--- Begin AVAILABLE RECORDS ---

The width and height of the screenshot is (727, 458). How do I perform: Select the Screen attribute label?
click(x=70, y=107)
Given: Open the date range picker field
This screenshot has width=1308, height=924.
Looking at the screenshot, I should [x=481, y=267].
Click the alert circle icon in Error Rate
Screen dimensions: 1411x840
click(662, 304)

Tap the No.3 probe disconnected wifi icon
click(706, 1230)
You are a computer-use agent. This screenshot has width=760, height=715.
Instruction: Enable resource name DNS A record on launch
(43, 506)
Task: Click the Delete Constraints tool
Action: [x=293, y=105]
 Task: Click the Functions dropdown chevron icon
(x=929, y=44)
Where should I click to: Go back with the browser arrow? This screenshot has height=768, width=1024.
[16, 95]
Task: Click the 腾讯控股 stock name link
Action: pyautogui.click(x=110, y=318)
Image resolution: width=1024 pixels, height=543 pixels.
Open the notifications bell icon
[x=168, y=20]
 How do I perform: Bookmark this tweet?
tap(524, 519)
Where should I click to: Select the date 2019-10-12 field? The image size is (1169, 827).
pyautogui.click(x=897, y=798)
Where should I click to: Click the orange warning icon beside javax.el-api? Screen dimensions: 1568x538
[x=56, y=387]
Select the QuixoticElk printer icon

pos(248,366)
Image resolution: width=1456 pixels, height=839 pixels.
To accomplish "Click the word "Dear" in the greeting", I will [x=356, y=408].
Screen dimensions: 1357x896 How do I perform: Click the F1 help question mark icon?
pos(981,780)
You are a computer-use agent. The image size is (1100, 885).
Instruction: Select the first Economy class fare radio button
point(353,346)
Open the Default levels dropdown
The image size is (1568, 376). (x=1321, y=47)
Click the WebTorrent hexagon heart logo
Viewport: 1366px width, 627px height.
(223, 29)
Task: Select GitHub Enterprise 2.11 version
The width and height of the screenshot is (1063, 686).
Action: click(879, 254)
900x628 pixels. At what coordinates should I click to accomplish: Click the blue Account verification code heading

--- End AVAILABLE RECORDS ---

— WHAT IS BEING ASKED —
Extract every one of the lines above and reproduce them verbatim.

— REPLY —
The width and height of the screenshot is (727, 458). How do I perform: Select the Screen attribute label?
click(x=70, y=107)
Given: Open the date range picker field
This screenshot has width=1308, height=924.
Looking at the screenshot, I should [x=481, y=267].
Click the alert circle icon in Error Rate
Screen dimensions: 1411x840
click(662, 304)

Tap the No.3 probe disconnected wifi icon
click(706, 1230)
You are a computer-use agent. This screenshot has width=760, height=715.
Instruction: Enable resource name DNS A record on launch
(43, 506)
Task: Click the Delete Constraints tool
Action: [x=293, y=105]
 Task: Click the Functions dropdown chevron icon
(x=929, y=44)
Where should I click to: Go back with the browser arrow? This screenshot has height=768, width=1024.
[16, 95]
Task: Click the 腾讯控股 stock name link
Action: pyautogui.click(x=110, y=318)
Image resolution: width=1024 pixels, height=543 pixels.
Open the notifications bell icon
[x=168, y=20]
 How do I perform: Bookmark this tweet?
tap(524, 519)
Where should I click to: Select the date 2019-10-12 field? The image size is (1169, 827).
pyautogui.click(x=897, y=798)
Where should I click to: Click the orange warning icon beside javax.el-api? Screen dimensions: 1568x538
[x=56, y=387]
Select the QuixoticElk printer icon

pos(248,366)
Image resolution: width=1456 pixels, height=839 pixels.
To accomplish "Click the word "Dear" in the greeting", I will [x=356, y=408].
Screen dimensions: 1357x896 How do I perform: Click the F1 help question mark icon?
pos(981,780)
You are a computer-use agent. The image size is (1100, 885).
Instruction: Select the first Economy class fare radio button
point(353,346)
Open the Default levels dropdown
The image size is (1568, 376). (x=1321, y=47)
Click the WebTorrent hexagon heart logo
Viewport: 1366px width, 627px height.
(223, 29)
Task: Select GitHub Enterprise 2.11 version
The width and height of the screenshot is (1063, 686).
Action: click(879, 254)
900x628 pixels. At what coordinates should I click to accomplish: Click the blue Account verification code heading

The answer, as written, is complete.